President Volodymyr Zelensky vowed Monday that Russian forces would be defeated in Ukraine just as Nazi Germany was beaten in 1945, during an address commemorating the end of World War II.
His speech recorded at a war memorial in Kyiv comes one day ahead of Victory Day in Moscow, a Soviet war anniversary to be marked by an army parade through Red Square with security on high alert.
Ukrainian forces meanwhile said they had downed nearly three dozen Russian attack drones, spurring explosions and air raid sirens in the capital overnight.
“All the old evil that modern Russia is bringing back will be defeated just as Nazism was defeated,” Zelensky said in a video at Kyiv’s World War II memorial and park.
“Just as we destroyed evil together then, we are destroying a similar evil together now,” he added.
Zelensky was speaking on the anniversary of Nazi Germany’s surrender to allied forces on May 8, 1945, Victory in Europe Day.
He said he had submitted a bill to parliament to formally commemorate World War II in Ukraine also on May 8, which for years was marked on May 9 like in Russia and other ex-Soviet countries.
The move is just the latest in a series of steps Ukraine has taken in recent years to distance itself from Moscow, including by renaming streets and towns named after Soviet figures.
Zelensky said Ukraine would instead mark Europe Day on May 9, which promotes peace and unity on the continent.
The EU welcomed the move, and said European Commission head Ursula von der Leyen would visit Kyiv for talks with Zelensky on Tuesday.
It came as Brussels proposed a fresh round of sanctions on Russia. A spokesman said the measures would seek to tackle “the evasion of sanctions”.
The Kremlin has leaned on World War II rhetoric to justify its invasion, saying in February last year it was launching the war to “de-Nazify” Ukraine.
But the Ukraine leader said the Kremlin was responsible for “aggression and annexation, occupation and deportation,” as well as “mass murder and torture”.
“All of this will be answered by our victory — the victory of Ukraine and the free world.”
The address came hours after Ukrainian forces said they had downed 35 drones launched by Russia in an attack that left five people wounded in Kyiv.
AFP journalists on the scene after the attack saw a gutted apartment damaged by debris in the Svyatoshynsky district of the capital.
Vadym, a 47-year-old resident of the neighbourhood, said he heard air raid sirens and the shaking of his neighbouring building when the debris hit.
“We’ve been at war for a year. It’s always scary. Not as scary as on the front line. But of course it’s scary. Terrible for children,” he told AFP.
He said his own children had just arrived for a visit hours before the attack.

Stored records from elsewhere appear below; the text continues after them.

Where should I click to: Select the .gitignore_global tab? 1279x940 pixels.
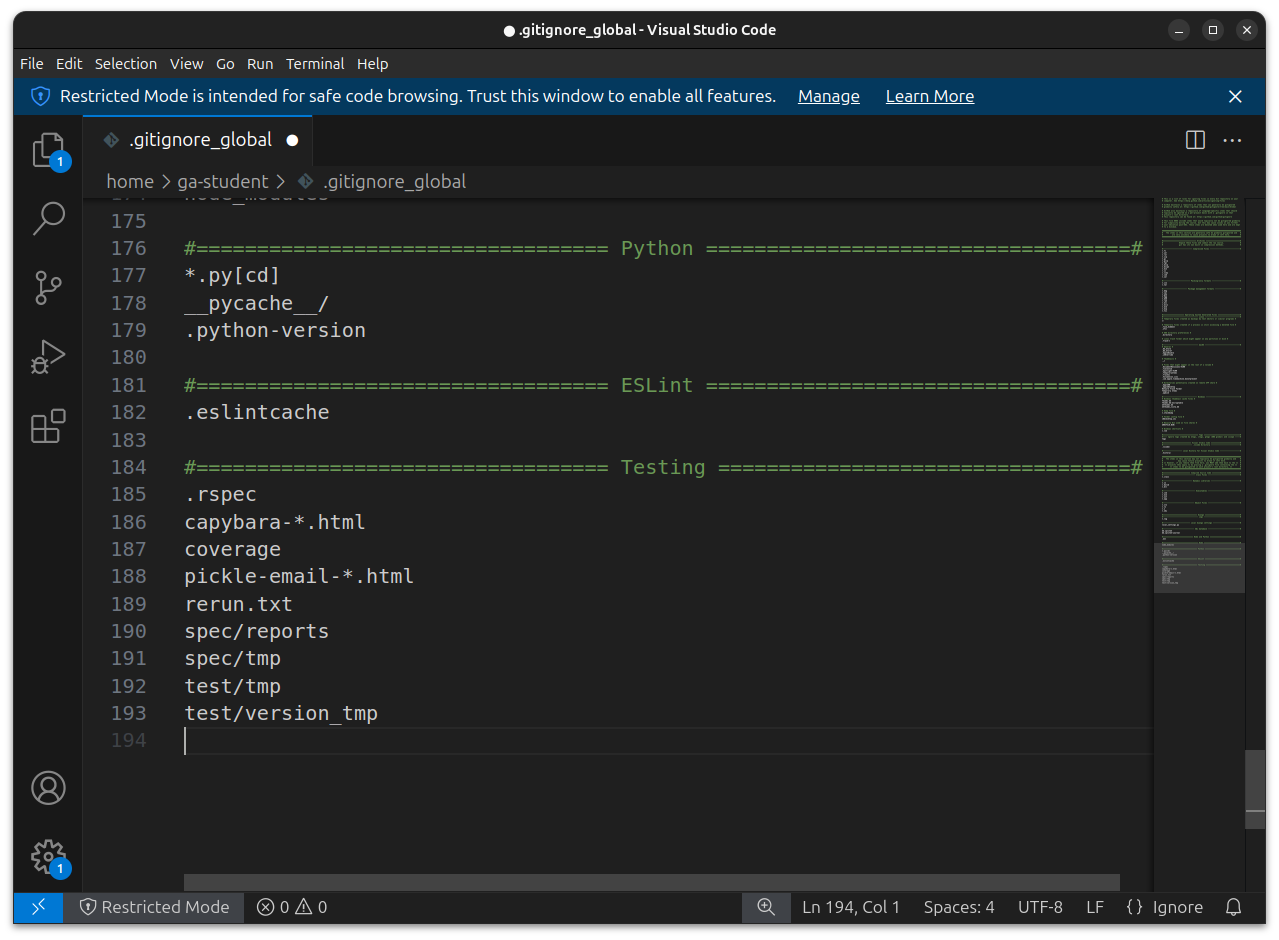pyautogui.click(x=199, y=140)
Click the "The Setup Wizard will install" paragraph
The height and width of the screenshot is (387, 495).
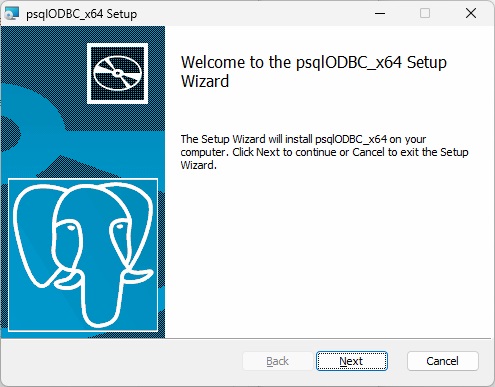tap(324, 152)
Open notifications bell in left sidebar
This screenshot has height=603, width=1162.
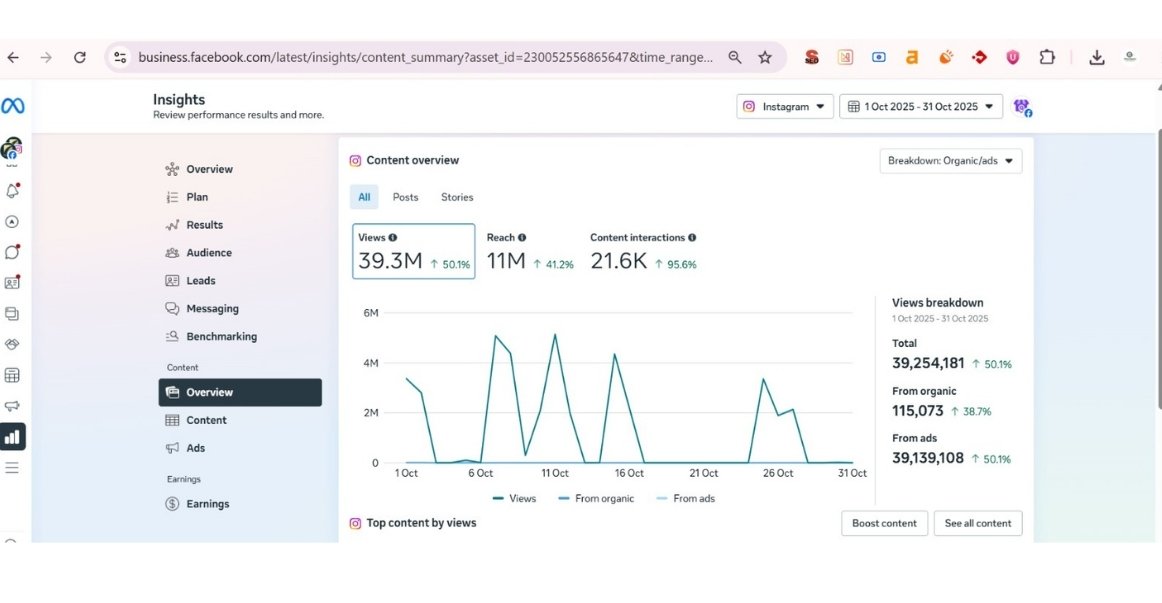[12, 190]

In the southern region of Odessa, officials said a Russian strike had hit a warehouse, leaving one dead and several injured.
In the eastern Donetsk region, Ukraine said Russian forces had deployed phosphorus munitions in Bakhmut, the epicentre of fighting for several months.
Victory Day, a key event on the Russian political calendar under President Vladimir Putin, is going ahead despite a series of recent sabotage attacks in the country.
Events in several Russian cities have been cancelled over security concerns, as well as in hubs controlled by Russian forces on the annexed Crimean peninsula.
Armenian Prime Minister Nikol Pashinyan announced on Monday he would visit Moscow for Victory Day events despite growing frustration at home over Russia’s role in Yerevan’s standoff with historic rival Azerbaijan.